GIVEN REQUEST | Starting with the line that contains "Where should I click to: Click" and going on through the line that contains "Action: tap(632, 362)", rewrite those entries with "Withdraw" changed to "Deposit", leaving everything else unchanged.

TASK DATA |

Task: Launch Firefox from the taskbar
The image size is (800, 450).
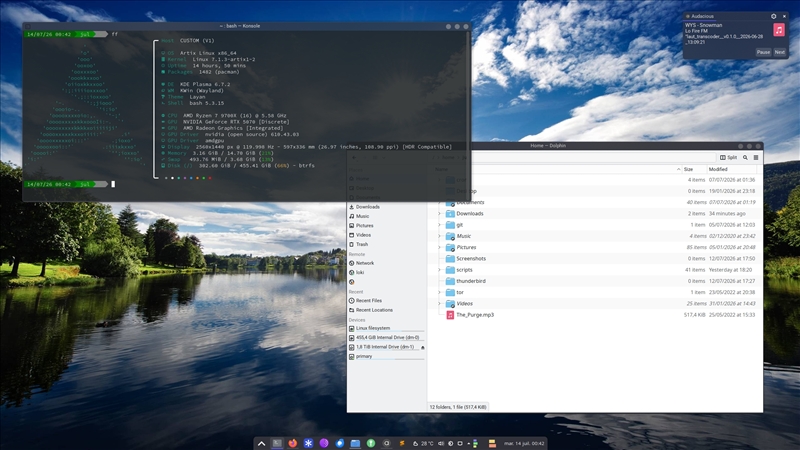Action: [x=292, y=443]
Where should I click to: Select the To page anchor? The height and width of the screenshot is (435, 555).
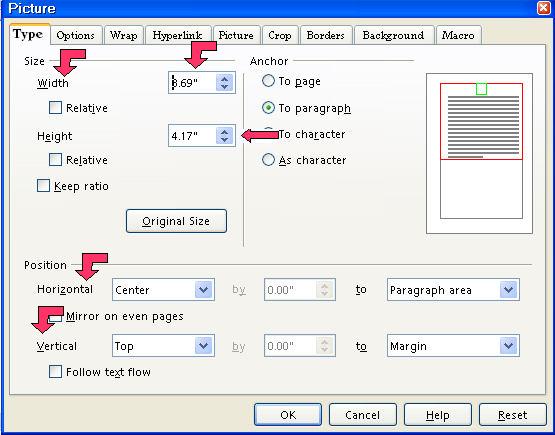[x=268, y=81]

---

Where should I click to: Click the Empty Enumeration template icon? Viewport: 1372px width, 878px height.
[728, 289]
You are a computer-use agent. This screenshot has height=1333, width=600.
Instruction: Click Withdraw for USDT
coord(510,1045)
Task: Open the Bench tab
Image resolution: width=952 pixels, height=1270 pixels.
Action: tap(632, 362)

---

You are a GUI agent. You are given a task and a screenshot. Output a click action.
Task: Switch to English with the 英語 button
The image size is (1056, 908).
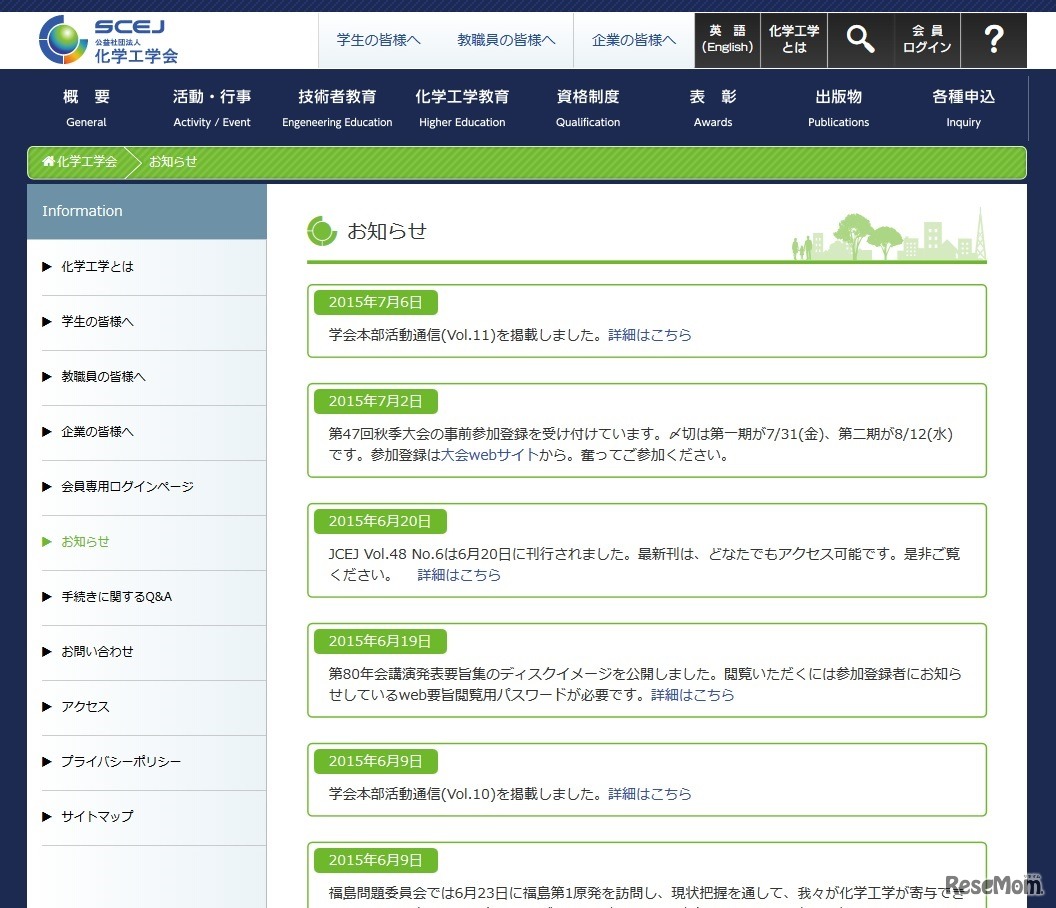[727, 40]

WRITTEN SOLUTION |
Where should I click to: Click the Empty Enumeration template icon? Viewport: 1372px width, 878px height.
[728, 289]
You are a computer-use agent. This screenshot has height=1333, width=600.
Instruction: Click Deposit for USDT
coord(510,1045)
Task: Open the Bench tab
Image resolution: width=952 pixels, height=1270 pixels.
Action: tap(632, 362)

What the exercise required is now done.